-- What to work on --
Report every line of the listing below in which the string "computer" occurs.

-- Exercise data --
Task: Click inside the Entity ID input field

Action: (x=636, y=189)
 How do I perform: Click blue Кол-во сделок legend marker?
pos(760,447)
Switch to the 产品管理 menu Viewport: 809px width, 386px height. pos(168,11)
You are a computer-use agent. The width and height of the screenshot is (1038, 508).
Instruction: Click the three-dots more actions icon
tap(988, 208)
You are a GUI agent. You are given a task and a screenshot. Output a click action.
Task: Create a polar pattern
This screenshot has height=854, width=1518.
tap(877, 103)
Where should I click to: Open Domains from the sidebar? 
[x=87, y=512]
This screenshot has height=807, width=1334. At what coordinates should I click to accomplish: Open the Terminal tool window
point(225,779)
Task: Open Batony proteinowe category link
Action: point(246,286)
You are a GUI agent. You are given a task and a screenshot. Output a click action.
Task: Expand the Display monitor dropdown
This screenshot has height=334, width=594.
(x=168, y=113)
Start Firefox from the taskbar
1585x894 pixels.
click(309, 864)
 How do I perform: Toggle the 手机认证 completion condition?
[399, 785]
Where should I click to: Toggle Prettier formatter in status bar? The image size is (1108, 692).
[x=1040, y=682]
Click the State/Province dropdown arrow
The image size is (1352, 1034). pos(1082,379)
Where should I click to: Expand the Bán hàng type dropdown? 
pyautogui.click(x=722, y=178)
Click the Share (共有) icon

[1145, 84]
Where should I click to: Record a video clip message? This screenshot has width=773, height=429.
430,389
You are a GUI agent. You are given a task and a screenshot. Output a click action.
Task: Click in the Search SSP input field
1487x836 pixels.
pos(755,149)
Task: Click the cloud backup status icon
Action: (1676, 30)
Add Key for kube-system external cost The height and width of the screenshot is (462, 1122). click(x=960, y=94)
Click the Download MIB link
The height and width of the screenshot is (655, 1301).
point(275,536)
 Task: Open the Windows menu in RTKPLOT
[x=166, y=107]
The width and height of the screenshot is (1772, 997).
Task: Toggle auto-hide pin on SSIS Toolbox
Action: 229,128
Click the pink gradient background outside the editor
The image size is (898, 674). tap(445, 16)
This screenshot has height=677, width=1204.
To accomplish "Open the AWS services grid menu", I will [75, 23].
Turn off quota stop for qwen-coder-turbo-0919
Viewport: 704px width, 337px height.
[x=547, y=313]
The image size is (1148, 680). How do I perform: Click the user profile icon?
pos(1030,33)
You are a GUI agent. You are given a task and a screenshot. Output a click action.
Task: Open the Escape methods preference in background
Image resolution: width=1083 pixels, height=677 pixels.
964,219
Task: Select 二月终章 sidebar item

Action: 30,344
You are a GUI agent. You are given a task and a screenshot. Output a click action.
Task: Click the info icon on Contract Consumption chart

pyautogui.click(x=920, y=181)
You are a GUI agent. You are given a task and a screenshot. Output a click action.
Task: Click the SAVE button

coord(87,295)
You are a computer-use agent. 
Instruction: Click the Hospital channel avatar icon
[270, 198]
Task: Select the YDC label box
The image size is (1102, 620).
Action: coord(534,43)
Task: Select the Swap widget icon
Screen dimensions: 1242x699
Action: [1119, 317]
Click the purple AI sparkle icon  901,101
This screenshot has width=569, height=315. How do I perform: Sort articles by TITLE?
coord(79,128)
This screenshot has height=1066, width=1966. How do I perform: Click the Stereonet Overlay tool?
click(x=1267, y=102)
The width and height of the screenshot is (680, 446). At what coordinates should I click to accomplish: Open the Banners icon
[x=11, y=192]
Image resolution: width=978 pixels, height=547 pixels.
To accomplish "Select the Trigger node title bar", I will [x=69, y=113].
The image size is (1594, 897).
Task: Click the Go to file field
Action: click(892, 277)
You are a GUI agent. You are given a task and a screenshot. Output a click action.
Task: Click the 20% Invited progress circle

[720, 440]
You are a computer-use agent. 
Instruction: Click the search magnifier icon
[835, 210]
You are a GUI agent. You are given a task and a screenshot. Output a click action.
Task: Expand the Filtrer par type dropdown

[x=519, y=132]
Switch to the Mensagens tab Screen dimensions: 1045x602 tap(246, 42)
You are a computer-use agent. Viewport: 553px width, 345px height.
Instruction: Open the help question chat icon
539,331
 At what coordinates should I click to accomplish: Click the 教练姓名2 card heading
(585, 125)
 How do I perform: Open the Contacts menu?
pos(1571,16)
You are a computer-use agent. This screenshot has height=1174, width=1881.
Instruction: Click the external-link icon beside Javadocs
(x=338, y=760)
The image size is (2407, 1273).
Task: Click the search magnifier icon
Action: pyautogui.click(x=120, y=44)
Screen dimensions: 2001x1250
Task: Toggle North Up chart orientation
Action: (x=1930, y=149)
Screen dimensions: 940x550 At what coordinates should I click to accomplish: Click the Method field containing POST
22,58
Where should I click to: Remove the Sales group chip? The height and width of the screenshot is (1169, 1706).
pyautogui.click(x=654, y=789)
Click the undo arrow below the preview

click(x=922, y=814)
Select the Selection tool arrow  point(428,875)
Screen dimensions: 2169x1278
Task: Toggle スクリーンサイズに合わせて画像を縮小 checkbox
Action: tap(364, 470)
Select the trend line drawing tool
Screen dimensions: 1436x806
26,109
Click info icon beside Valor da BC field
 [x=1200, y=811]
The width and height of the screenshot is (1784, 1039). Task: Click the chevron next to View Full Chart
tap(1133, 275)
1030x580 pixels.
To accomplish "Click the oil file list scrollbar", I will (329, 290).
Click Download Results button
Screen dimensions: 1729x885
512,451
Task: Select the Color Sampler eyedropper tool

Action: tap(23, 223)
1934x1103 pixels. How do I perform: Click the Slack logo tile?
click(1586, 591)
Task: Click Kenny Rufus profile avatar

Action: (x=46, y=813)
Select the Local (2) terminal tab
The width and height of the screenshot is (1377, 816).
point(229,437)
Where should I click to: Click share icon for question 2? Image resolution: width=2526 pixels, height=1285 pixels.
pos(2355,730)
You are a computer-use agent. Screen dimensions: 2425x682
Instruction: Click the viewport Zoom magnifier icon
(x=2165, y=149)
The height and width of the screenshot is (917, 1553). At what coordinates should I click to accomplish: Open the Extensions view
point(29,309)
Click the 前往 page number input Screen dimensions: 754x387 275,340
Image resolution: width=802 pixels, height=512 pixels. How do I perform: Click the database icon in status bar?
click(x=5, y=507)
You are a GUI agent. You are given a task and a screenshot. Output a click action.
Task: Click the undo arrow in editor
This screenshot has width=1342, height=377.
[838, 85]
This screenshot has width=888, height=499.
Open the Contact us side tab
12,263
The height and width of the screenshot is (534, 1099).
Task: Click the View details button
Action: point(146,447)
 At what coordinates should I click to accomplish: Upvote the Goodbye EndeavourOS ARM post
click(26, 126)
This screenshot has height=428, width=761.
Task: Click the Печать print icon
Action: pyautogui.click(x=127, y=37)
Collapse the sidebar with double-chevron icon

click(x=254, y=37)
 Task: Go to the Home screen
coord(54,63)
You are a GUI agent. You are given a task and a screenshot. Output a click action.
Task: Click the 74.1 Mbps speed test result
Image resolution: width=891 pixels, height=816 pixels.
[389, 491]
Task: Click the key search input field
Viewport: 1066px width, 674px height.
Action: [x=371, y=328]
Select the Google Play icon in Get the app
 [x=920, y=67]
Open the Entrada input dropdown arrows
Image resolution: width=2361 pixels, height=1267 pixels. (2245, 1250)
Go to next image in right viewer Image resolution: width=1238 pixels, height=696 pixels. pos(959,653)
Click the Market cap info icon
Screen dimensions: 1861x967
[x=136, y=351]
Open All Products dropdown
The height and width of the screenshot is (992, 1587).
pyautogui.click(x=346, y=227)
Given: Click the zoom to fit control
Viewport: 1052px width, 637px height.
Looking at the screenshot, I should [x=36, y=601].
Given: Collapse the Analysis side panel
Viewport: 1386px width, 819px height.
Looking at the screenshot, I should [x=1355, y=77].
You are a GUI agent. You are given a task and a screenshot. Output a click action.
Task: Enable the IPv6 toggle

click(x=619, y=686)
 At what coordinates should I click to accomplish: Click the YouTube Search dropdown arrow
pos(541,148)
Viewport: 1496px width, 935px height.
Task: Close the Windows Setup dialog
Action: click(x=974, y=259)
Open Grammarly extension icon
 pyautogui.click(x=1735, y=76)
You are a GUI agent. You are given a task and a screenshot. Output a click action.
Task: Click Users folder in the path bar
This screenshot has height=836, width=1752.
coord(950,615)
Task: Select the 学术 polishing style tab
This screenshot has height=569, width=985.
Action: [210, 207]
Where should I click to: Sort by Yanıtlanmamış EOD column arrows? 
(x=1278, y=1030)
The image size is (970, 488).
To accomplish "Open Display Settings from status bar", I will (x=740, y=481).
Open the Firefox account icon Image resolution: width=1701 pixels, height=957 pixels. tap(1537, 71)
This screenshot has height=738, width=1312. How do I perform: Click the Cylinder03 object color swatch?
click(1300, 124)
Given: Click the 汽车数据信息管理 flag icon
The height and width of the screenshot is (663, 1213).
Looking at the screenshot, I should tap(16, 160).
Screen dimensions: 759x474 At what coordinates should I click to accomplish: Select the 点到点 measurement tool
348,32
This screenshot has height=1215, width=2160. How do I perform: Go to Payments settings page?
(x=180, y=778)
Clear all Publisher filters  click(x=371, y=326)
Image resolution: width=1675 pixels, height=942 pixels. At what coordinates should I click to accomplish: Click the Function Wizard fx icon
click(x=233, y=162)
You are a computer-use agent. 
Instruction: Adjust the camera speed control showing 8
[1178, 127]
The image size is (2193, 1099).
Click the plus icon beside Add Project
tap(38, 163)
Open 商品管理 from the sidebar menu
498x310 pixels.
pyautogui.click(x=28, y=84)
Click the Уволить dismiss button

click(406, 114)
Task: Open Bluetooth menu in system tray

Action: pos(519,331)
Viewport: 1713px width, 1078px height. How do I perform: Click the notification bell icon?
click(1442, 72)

-- Result --
You are a computer-use agent. The width and height of the screenshot is (1038, 508).
You are a computer-use agent. 
You are a computer-use agent. 
You are a computer-use agent. Viewport: 553px width, 345px height.
You are a computer-use agent. This screenshot has height=1174, width=1881.
You are a computer-use agent. Screen dimensions: 2425x682
You are a computer-use agent. 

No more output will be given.